Our quotidian lives are filled with such a rhythm: complex, meandering, replete with seemingly irrelevant and common details as the daily sunset. They are filled with the daily dramas of illness and degradation and death but also in the noted details of cobwebs and ripe berries. Ultimately, though, we see that it is about the everyday details which accompanies this passage. We wonder what our lives are moment to moment, what is meaningful, and what we might give glory to. They are the details of illness and care, the ebb and flow of marriage, and death, journey and arrival, observation and memory.

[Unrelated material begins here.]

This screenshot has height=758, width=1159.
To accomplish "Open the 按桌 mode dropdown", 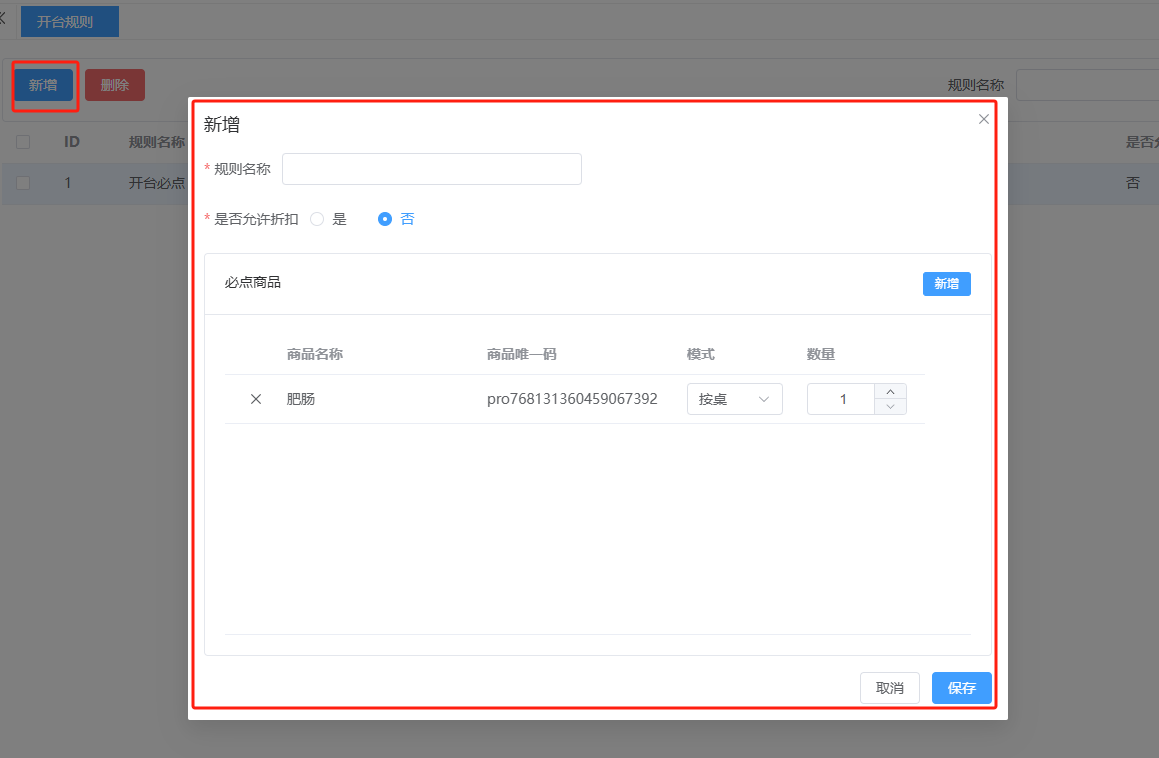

The kingdom of God is full of small moments that allow us to use small words like “love,” “marriage,” and “care” with all the depth each act implies. For what is love without the acts which prove it or marriage without the sacrifice? The small things which we are entrusted matter immensely. As it is written in Luke, “One who is faithful in a very little is also faithful in much, and one who is dishonest in a very little is also dishonest in much.” And what of faith which is as small as a mustard seed? Displaying trust in the common act of a seed of faith growing to a great tree which is our salvation is a culmination of such small moments: they are made up of faith that the sun will rise and that the plants will grow when we water them; they are the acts of care you show your spouse which allow you to say the word “love” and understand that it is too much and too long to define.This is a piece of poetry which displays the importance of the quotidian and punctuates the recollection of a life softly, almost imperceptibly, and yet carries the reader to its end.
“Boy Wandering in Simms’ Valley”
By Robert Penn Warren
Through brush and love-vine, well blooded by blackberry thorn
Long dry past prime, under summer’s late molten light
And past the last rock-slide at ridge-top and stubborn,
Raw tangle of cedar, I clambered, breath short and spit white
From lung-depth. Then down the lone valley, called Simms’ Valley still,
Where Simms, long back, had nursed a sick wife till she died.

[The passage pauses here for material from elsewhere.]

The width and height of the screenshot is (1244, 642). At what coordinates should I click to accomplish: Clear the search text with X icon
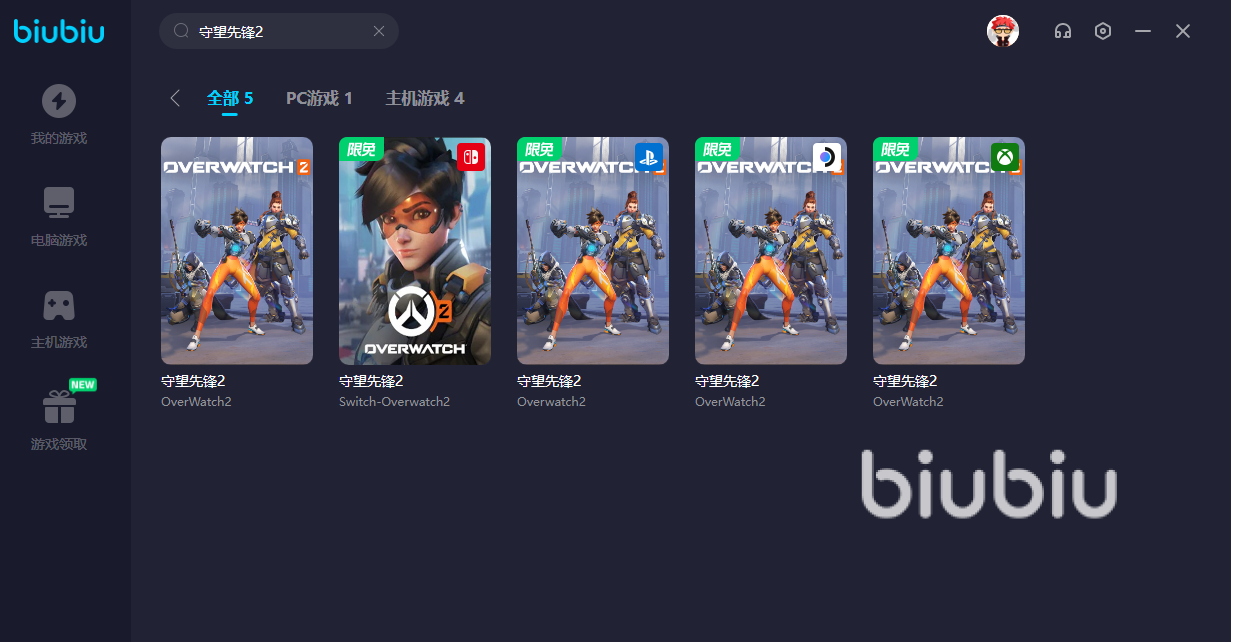(x=379, y=31)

Then turned out his spindly stock to forage at will,
And took down his twelve-gauge, and simply lay down by her side.
No kin they had, and nobody came just to jaw.
It was two years before some straggling hunter sat down
On that porch-edge to rest, then started to prowl. He saw
What he saw, saw no reason to linger, so high-tailed to town.
A dirt-farmer needs a good wife to keep a place trim,
So the place must have gone to wrack with his old lady sick.
And when I came there, years later, old furrows were dim,
And dimmer in fields where grew maples and such, a span thick.
So for years the farm had contracted: now barn down, and all
The yard back to wilderness gone, and only
The house to mark human hope, but ready to fall.
No buyer at tax-sale, it waited, forgotten and lonely.
I stood in the bedroom upstairs, in lowering sun,
And saw sheets hang spiderweb-rotten, and blankets a mass
Of what weather and leaves from the broken window had done,
Not to mention the rats. And thought what there had come to pass.
But lower was sinking the sun. I shook myself,
Slung a last glance around, then suddenly
Saw the old enameled bedpan, high on a shelf.
I stood still again, as the last sun fell on me,
And stood wondering what life is, and love, and what they may be.